Se la democrazia radicale prevede la fine dei partiti, non è impossibile immaginare che di fronte a una prevedibile opposizione dei partiti alla propria estinzione, questa fine sia determinata, da un eventuale «governo a 5 Stelle, attraverso forzature non democratiche. In secondo luogo, il livello di «virtù» che il M5S richiede ai propri rappresentanti e attivisti è talmente elevato (per esempio prevede che sia annullata qualsiasi ambizione personale), da essere perseguibile solo attraverso un rigidissimo controllo centralizzato. Cosa che infatti avviene nel Movimento, dove si cerca di impedire che emergano sia protagonismi individuali, sia organismi collettivi che facciano da contrappeso al ruolo di Grillo e Casaleggio.
Tra i leader e i tanti singoli attivisti ed eletti, che sempre singoli e tendenzialmente anonimi devono rimanere, non ci deve essere niente. Altrimenti, avvertono Grillo e Casaleggio, «diventiamo un partito». Con il risultato che, al momento, nella sua struttura nazionale il M5S è un organismo molto meno democratico di un partito. Se questo è il modello di Stato che i due leader del M5S hanno in mente, non è molto rassicurante. In effetti, questo è un modello che ricalca proprio la forma del cosiddetto «capitalismo cognitivo». Come ha ricordato più volte, tra gli altri, Carlo Formenti, l’economia della Rete è caratterizzata da una vasta partecipazione dal basso (di utenti, consumatori, mediattivisti, ecc.) e da una restrizione piramidale in alto, cioè dal ruolo oligopolistico di poche grandissime imprese (Google, Amazon, ecc.). Il M5S sembra organizzato in modo analogo.

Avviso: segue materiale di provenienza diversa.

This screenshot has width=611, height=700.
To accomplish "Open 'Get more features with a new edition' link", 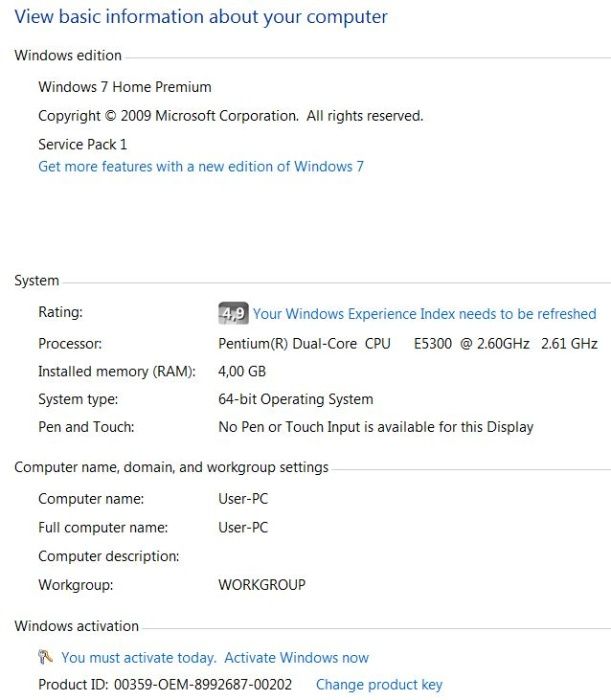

Forse l’analogia tra la sua forma e quella dell’economia della Rete ne spiega, in parte, il successo. Che questo sia il modello, lo fa pensare il rapporto che il M5S instaura con i movimenti. Nel suo recente comizio elettorale a Susa, Grillo ha fatto abbassare le bandiere No-Tav: «non siete più un comitato di protesta, adesso siamo tutti cittadini». Adesso vi rappresento io, è il messaggio. Nel mio Tutto c’è spazio anche per voi, non c’è bisogno che voi esprimiate autonomamente il vostro punto di vista. Questo è, in effetti, il rapporto prevalente che Grillo instaura con i movimenti di cui condivide le lotte. Raramente questo rapporto è un lavoro comune, una condivisione di finalità. Più spesso il M5S lavora autonomamente e «parallelamente» sugli stessi temi dei movimenti, cercando di rappresentarli sul piano elettorale e presentando quelle lotte come proprie. L’idea di essere una Totalità, la rappresentazione di un mondo di cittadini indifferenziato per condizione sociale e orientamento politico, è agli antipodi della storia e della natura della sinistra, che sono basate sulla costruzione di «parzialità organizzate».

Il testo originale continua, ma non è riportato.